La casa de los pescados


La casa de los pescados

Reparé por primera vez en esas construcciones cuando las ví desde  un avión que salió de aeroparque haciendo su arco habitual sobre el río, girando al norte. Saliendo del agua como si fueran las torres de una fortaleza sumergida, tres casetas circulares, macizas y de ubicación, en apariencia, aleatoria, unas más cerca y otras más lejos de la costa. Ninguna línea recta  unía  a las tres.

Surgiendo del río marrón, las torretas sugieren un origen antiguo y se me ocurrieron torres del oro del Guadalquivir.
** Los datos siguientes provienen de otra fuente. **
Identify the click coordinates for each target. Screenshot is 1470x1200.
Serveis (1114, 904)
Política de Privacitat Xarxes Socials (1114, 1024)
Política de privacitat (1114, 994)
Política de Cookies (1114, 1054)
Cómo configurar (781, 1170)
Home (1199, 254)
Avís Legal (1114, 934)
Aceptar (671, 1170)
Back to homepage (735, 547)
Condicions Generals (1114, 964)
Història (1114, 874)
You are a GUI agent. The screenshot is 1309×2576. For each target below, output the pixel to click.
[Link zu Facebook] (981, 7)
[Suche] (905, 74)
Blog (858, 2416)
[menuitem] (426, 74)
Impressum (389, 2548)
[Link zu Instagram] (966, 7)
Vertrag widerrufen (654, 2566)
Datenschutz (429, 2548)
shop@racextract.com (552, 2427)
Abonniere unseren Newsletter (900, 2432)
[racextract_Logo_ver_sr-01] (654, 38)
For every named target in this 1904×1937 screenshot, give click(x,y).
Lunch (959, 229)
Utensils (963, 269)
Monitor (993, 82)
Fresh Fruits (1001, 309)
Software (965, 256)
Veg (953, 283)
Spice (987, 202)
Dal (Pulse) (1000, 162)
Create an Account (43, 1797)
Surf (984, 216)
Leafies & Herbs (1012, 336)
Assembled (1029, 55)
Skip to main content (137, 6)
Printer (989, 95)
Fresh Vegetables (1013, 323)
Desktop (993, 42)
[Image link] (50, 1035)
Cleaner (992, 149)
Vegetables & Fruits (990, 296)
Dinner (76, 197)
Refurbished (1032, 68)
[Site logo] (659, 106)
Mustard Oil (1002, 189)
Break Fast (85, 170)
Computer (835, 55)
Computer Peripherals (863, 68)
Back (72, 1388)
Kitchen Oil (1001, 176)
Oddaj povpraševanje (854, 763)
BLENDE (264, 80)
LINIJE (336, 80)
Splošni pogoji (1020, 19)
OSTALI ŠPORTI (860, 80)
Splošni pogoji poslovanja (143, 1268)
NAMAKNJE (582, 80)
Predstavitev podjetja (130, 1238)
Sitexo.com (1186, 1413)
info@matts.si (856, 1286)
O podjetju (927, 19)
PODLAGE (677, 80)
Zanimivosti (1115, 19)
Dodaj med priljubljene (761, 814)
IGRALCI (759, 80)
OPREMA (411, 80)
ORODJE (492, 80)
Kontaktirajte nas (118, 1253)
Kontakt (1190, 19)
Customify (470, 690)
El taxista tenía ese aspecto de mueble del vehículo, que algunos conductores porteños exhiben, no diré con con orgullo, pero sí con la solidez que los mundos densos en sí mismos tienen.

No hablamos hasta que acercándonos a Aeroparque, de sur a norte,  vi el primero de los torreones desde la ventanilla. Le pregunté al taxista. Él se despabiló a un mundo colorido e infantil de recuerdos y me dijo lo siguiente:

Ah! ahí íbamos a nadar cuando éramos chicos. O sea ahí mismo no, sino que íbamos nadando. No hasta este, sino el está más cerca de la costa, que se ve allá al fondo. Ahí enfrente hay unos escalones y de ahí nos tirábamos. A veces llegábamos hasta este que está más lejos. Bah! yo no llegaba, pero mis hermanos que eran más grandes sí. Mi Papá decía que esas eran las casas de los pescados. Que cuando llega la noche, los pescados se van a dormir ahí. Después dejamos de ir. Nunca más fuimos. Le llamábamos los escalones nosotros, ahí adonde íbamos a tirarnos. Después no fuimos más.

Se hizo un silencio. El taxista comenzó un giro en u que nos llevaría a la dársena de pasajeros del aeropuerto. Antes mismo de estacionar y como queriendo aprovechar el último segundo del viaje, se replicó: Para mí quedo eso, que es la casa de los pescados. Para mi  es la casa de los pescados.

Me ayudó a bajar la valija. Nos despedimos.